As  more  and  more  people  choose  or  are  required  to  move across the globe, Mutu suggests that in the future we will see the rise of permanent global travelers  or  migrants  in  what  she  calls  the  ‘AlieNation’.  In  Zebra Crossing (2008), this juncture is envisioned in five  separate  frames,  variously  playing  upon  organic  primordial formations, as perhaps the next evolutionary phase. However, the nature of her ‘AlieNation’ is left rather ambiguous. This global perspective can perhaps  help  us  move  beyond  these  ethnic  stereotypes,  but devoid of geographic or ethnic roots an atmosphere  of  alienation,  uprooting,  and  even  disorientation is reflected throughout the exhibition.
A  series  of  large  white  tables,  rustically  painted  and  covered with floral crockery, take central position in the  exhibition  space.  Suspended  from  the  ceiling  are  green glass bottles out of which drops of liquid slowly fall into the chipped and cracked bowls below. For the most part it appears as water but towards the end of the room, as the liquid overflows onto the carpet, the stain  is  most  definitely  red.  The  viewer  literally  contaminates the space as traces of footprints are dragged along the floor from this suggestive puddle. The  unnerving  atmosphere  which  pervades  the  exhibition is aggravated by the hints that some catastrophic event has recently occurred -­the damp seeping  up  the  walls,  the  way  in  which  the  tables  echo  stretchers, the stale smell in the air, and the pools of soiled  liquid  slowly  spreading  along  the  ground.  This  heaven is undercut by the association between migration, disaster, material want, physical force and often explotation. Mutu’s heaven cannot be divorced from the  determining  connection  between  migration  and  economic, political, and military forces.
However, there are also suggestions of hope in Mutu’s ‘AlieNation’.  In  literally  using  society’s  refuse  to  create this exhibition, Mutu explores the problem of waste  in  relation  to  consumerism  and  exploitation.  She counters our often cavalier attitude to consumption  with  her  own  philosophy:  ‘I  have  a  theory  that  there’s an incredible waste of resources, imagination, and  ideas  –  although  they  are  right  in  front  of  us’.  While her collages also reflect the fragmented feelings of alienation, at the same time they represent the way in which this new transglobal existence can be pieced together in an endless array of new possibilities.
Creativity,  Mutu  seems  to  suggest,  is  the  spring  from  which these possibilities steam; she writes: ‘In a way, my  exhibition  is  an  homage…[to]  tenacity  and  ingenuity’. This philosophy extends into the exhibition itself, as the artist salvages the detritus of an alienated world and reprocesses these materials in her creative output. The large tree-­like structures, for example, are held  together  with  the  humblest  of  materials:  simple brown duct tape.
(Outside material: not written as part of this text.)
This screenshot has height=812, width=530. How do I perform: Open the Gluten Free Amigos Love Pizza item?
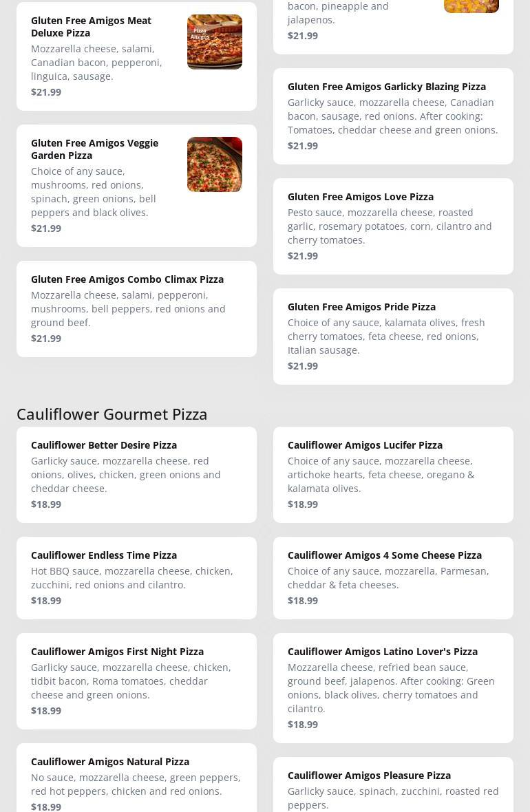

Like the new multi-perspectival traveller  that  Mutu  sees  emerging  from  this  globalised  world, her work is also collaged together from a varied array of geographic, ethnic, and experiential concerns. Whilst the sanctity of Mutu’s heaven is up for debate, the  power  of  collage  to  connect  these  disparate  elements, and in so doing transform them, is passed on to the viewer as Mutu invites us into her ‘Dirty Little Heaven’.
Wangechi Mutu: My Dirty Little Heaven was on show 30 April – 13 June 2010.